Heights on protected Wilga Street are ‘necessary evil’ says watchdog

Adding three storeys to a row of protected townhouses is a 'necessary evil' to protect Paceville’s Wilga Street from blank walls, the Superintendence for Cultural Heritage has told MaltaToday

The two-storey, early 20th-century townhouses dating back to the interwar period are scheduled at Grade 2 because of their architectural and historical value
The two-storey, early 20th-century townhouses dating back to the interwar period are scheduled at Grade 2 because of their architectural and historical value

Adding three storeys to a row of protected townhouses is a “necessary evil” to protect Paceville’s Wilga Street from blank walls, the Superintendence for Cultural Heritage has told MaltaToday.

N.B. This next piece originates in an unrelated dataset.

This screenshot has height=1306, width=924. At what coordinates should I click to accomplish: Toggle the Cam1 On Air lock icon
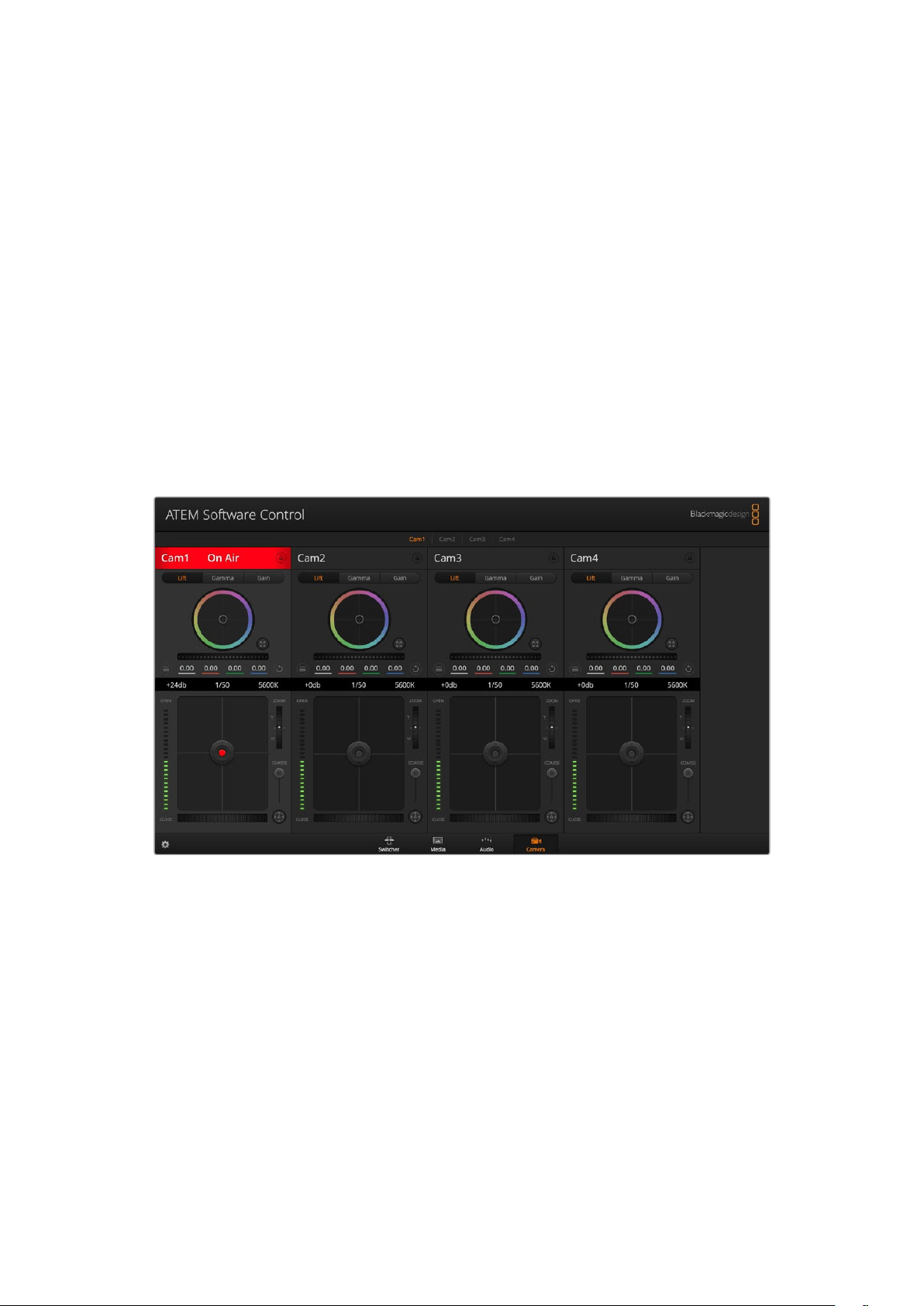281,558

The two-storey, early 20th-century townhouses dating back to the interwar period are scheduled at Grade 2 because of their architectural and historical value. This scheduling normally precludes demolition or significant alterations to the buildings.

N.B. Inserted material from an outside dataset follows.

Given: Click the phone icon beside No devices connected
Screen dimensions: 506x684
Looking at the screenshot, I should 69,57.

But as proposed by one of the owners, the application seeks to raise the building height of the existing scheduled townhouses in “a uniform architectural vocabulary reaching the adjacent blank third-party walls”.

The Superintendence said that adding new floors “in an architecturally sensitive way” was the only way to “valorise” the scheduled town houses in Wilga Street “given their immediate surrounding context”.

In its official assessment, the Superintendence has recognised that the buildings are of “significant cultural heritage value” but added that “prima facie” it was in agreement with the proposed application and the proposed additional facades, “provided that the newly proposed structures above the existing roof level are receded in order to protect the visual integrity of the existing scheduled structures”.

The Superintendence is insisting that normally it does not agree with an increase in volumes and heights of scheduled buildings. “However, in this particular case, the setting of the scheduled houses has been severely prejudiced with modern high development that is creating very unsightly blank walls and overbearing massing which have a detrimental effect on the legibility and appreciation of the scheduled houses themselves.”

Heritage NGO Din l-Art Helwa is strongly objecting to the proposed new storeys, warning that the proposed three floors above the existing volume “will completely transform the site, with the original massing and traditional character being completely obliterated”.

DLH said buildings scheduled at Grade 2 must be protected in their entirety. “Furthermore, additional development can only be permitted if truly minimal and would not detract from the architectural form and massing of the scheduled property,” the NGO said.

Describing the application as completely unacceptable, DLH called on the Planning Authority to ensure “the protection of our island's limited and increasingly threatened cultural heritage”.

In another objection, environmentalist Claire Bonello described the proposed addition of extra floors on the scheduled buildings as an “insensitive and outdated proposal that set a dangerous precedent, threatening the integrity and protection of all scheduled properties.”